- [ATTIVITÀ] Continua il brano su Procida e il dolce della lingua di suocera partendo dall'ultima frase riportata.

- [ESTRATTO DEL DOCUMENTO]

Procida è un ‘isola per estimatori, una vero gioiello immerso nel Golfo di Napoli che sembra rimasto fermo nel tempo. Soggiornare per qualche giorno sull’Isola di Arturo rigenera dallo smog e dalla confusione della Città e fa respirare aria, profumo e sapori d’altri tempi.

Sbarcati nel porto della Marina grande i forestieri, in cerca della tranquillità tanto agognata, sono subito accolti e coccolati dall’aroma che proviene dalle varie pasticcerie antistanti i traghetti. É un aroma che sa di zucchero e limone. Procida infatti, è famosa per un dolce perfetto per la colazione ma ottimo da gustare anche in occasione di feste particolari, si chiama lingua di suocera o di bue ed è un dolce a base di pasta sfoglia e crema.

La lingua di suocera è stata creata in un bar storico dell’Isola, il Bar Roma, dal pasticcere Pasquale Mazziotti all’inizio degli anni 60, quando Procida era frequentata da Elsa Morante e Alberto Moravia. Mazziotti, trasferitosi a Procida cinquanta anni fa, cercò di lanciare la sua pasticceria proponendo un nuovo prodotto. La Lingua riuscì in breve tempo a cambiare il modo in cui i procidani facevano colazione, soppiantando il classico cornetto abbinato da sempre al caffè del mattino. Pare che l’invenzione di Mazziotti simboleggi da un lato il sapore agro dolce che ha il rapporto con la suocera, specie nelle famiglie giovani, dall’altro gli effetti prodotti dal grande chiacchiericcio che si pratica sulla più piccola delle isole flegree.

- [DATI DA ESAMINARE]
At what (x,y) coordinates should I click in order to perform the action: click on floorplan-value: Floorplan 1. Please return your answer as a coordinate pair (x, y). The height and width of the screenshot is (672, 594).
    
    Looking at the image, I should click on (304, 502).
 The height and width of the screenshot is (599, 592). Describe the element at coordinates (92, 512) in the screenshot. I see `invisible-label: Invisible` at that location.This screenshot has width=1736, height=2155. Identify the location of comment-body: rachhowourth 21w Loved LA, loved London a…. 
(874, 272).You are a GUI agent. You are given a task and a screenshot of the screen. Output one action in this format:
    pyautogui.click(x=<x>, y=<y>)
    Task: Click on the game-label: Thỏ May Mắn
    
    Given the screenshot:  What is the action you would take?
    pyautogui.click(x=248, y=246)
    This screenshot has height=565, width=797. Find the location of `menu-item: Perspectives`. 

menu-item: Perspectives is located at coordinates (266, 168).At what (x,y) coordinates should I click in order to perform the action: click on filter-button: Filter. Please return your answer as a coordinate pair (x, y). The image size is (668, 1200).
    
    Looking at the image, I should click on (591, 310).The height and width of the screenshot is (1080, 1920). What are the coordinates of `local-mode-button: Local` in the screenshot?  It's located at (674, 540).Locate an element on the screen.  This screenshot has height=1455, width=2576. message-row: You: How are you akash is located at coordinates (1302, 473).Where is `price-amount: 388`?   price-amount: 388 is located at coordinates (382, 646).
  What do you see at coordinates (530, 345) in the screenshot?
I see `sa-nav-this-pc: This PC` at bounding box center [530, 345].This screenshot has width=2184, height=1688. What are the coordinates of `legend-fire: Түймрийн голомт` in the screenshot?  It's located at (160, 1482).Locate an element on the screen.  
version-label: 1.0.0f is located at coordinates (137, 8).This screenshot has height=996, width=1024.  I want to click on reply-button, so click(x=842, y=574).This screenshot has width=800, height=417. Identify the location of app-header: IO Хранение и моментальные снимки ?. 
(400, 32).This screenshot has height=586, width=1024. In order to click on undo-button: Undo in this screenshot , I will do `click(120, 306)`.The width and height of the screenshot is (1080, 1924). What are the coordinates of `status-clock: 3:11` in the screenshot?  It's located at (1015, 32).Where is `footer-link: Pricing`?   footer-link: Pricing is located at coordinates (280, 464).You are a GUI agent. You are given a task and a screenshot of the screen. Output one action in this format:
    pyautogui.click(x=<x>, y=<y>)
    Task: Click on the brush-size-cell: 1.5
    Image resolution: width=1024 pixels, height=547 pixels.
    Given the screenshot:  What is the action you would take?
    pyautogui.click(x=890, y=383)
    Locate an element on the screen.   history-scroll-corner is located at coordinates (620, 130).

- [RISULTATO]
La lingua di suocera è di una semplicità disarmante: viene preparata con un’asciutta e leggera pasta sfoglia rigorosamente tirata a mano, ripiena della classica crema pasticcera o di crema al limone (ricavata dai particolari limoni di Procida) e ricoperta in superficie da granella di zucchero. Il limone di Procida, da cui viene creata la crema, rispetto ai comuni si presenta molto più grande e dolce, aspetto dovuto all’ottimo clima dell’isola ed alla sapiente cura dei contadini della zona.

Ricetta lingue di suocera (per 12)

500 gr di pasta sfoglia

400 gr di crema pasticciera al limone

1 tuorlo per spennellare la superficie

un albume per sigillare i bordi

500 gr di zucchero

Procedimento

Stendere la pasta sfoglia con uno spessore di 3 mm e ritagliare un numero pari di grandi ovali. Farcire con una striscia di crema abbondante il centro di ogni forma lasciando i bordi liberi. Prendere una parte degli ovali e spennellarli con albume e passarli nello zucchero. Sovrapporre gli ovali alle lingue con la crema e sigillare bene i bordi premendo e bucherellando la superficie. Pennellare in modo uniforme con il tuorlo, spolverizzare con abbondante zucchero e disporre tutte le lingue su una teglia con carta forno. Mettere in forno preriscaldato a 200° per circa 20 minuti fino a quando la superficie risulterà di un bel color oro. Lasciare raffreddare prima di servire.